LEBAK, TintaKitaNews.com – Pemerintah bersama TNI Angkatan Darat secara resmi memulai pembangunan enam unit jembatan yang tersebar di enam kecamatan di Kabupaten Lebak, Banten, pada Senin (8/6/2026). Kegiatan peletakan batu pertama atau ground breaking ini mencakup empat jembatan beton dan dua jembatan perintis atau gantung, yang ditujukan untuk memperkuat konektivitas wilayah serta mendorong pertumbuhan ekonomi daerah-daerah terpencil.

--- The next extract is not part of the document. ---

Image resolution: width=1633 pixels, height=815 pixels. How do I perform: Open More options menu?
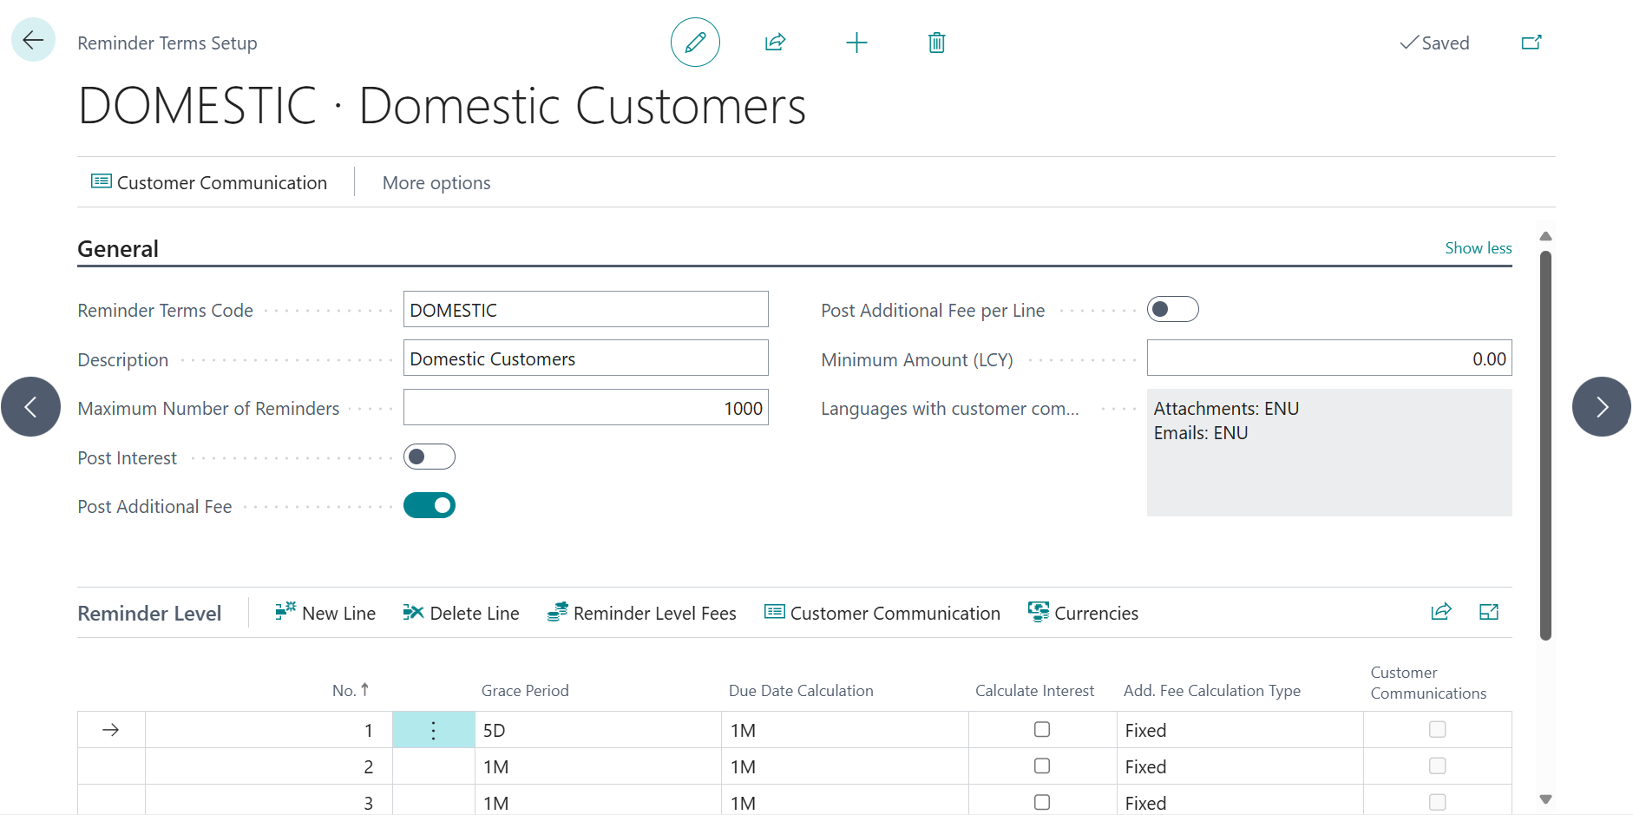pos(436,183)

Komandan Kodim 0603/Lebak, Letkol Inf I Gede Mahendra Subrata S.I.P., M.I.P., M.Sc., yang bertindak sebagai penanggung jawab kegiatan, menyatakan pembangunan infrastruktur ini merupakan wujud nyata kehadiran negara di tengah masyarakat. Menurutnya, pembangunan jembatan menjadi prioritas utama guna mengatasi keterisolasian sejumlah desa yang selama ini akses jalannya terputus oleh aliran sungai.
“Pembangunan Jembatan Garuda dan Jembatan Perintis ini tidak sekedar membangun sarana fisik, tetapi membuka gerbang kemajuan bagi warga. Jembatan ini akan menjadi nadi penghubung yang mempercepat mobilitas warga, memudahkan akses pendidikan anak-anak sekolah, serta melancarkan distribusi hasil bumi agar ekonomi masyarakat desa dapat lebih maju dan berkembang,” ujar Letkol Mahendra Subrata usai kegiatan peletakan batu pertama.

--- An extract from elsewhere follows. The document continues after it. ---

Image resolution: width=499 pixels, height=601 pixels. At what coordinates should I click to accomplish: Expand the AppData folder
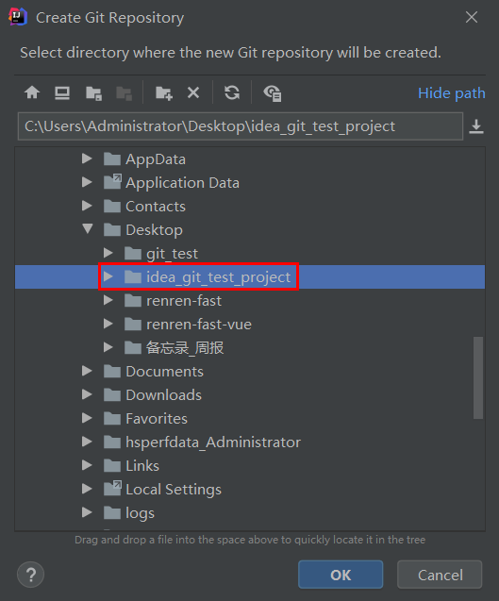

Antusiasme warga pun terlihat jelas di lokasi pembangunan. Warga setempat, mengaku sangat gembira dan berterima kasih atas perhatian pemerintah dan TNI. Selama bertahun-tahun, mereka kerap kesulitan menyeberangi sungai, terutama saat musim hujan ketika debit air naik dan arus menjadi deras.

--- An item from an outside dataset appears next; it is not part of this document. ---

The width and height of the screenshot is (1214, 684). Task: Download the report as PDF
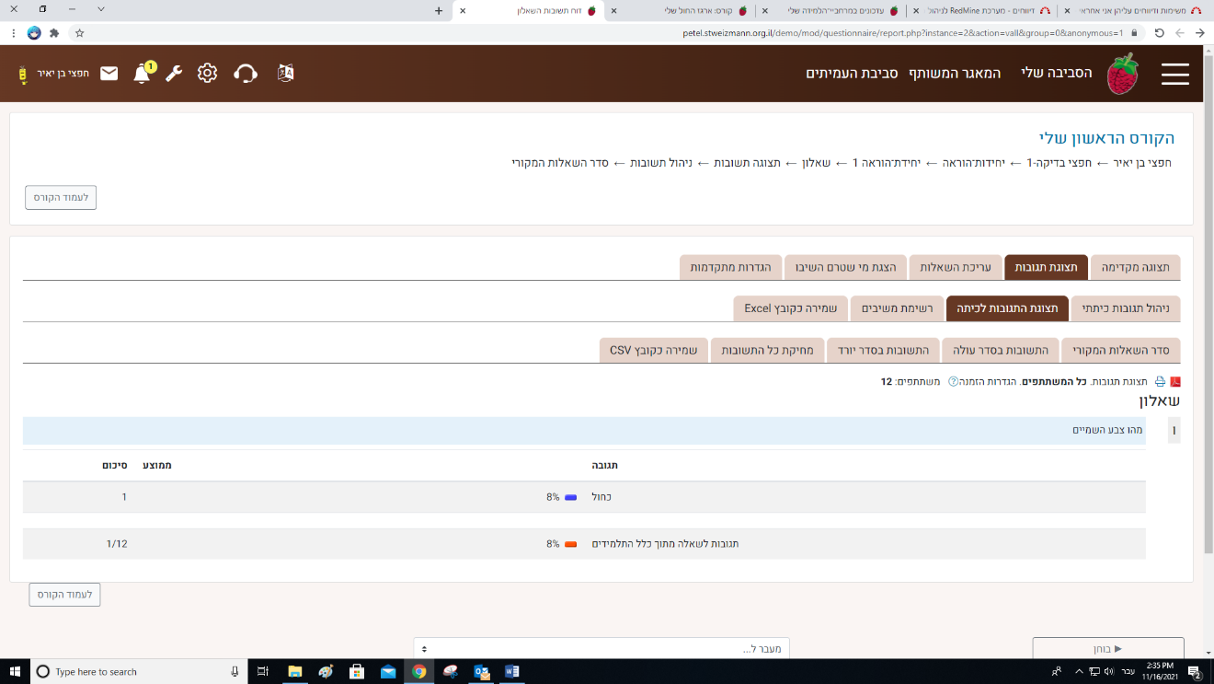[x=1174, y=381]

“Kami sudah menunggu pembangunan ini sejak lama. Dulu, saat sungai banjir, kami tidak bisa ke pasar, anak-anak pun sering bolos sekolah karena tidak berani menyeberang. Sekarang ada jembatan, harapan kami semua terbuka. Semoga pengerjaannya lancar dan segera selesai, supaya kami bisa lewat dengan aman dan nyaman,” ungkap warga di sela-sela menyaksikan kegiatan.
Kegiatan pembangunan berlangsung serentak di enam titik yang telah ditetapkan berdasarkan kajian kebutuhan mendesak masyarakat dan potensi ekonomi wilayah yang besar namun terhambat keterbatasan akses.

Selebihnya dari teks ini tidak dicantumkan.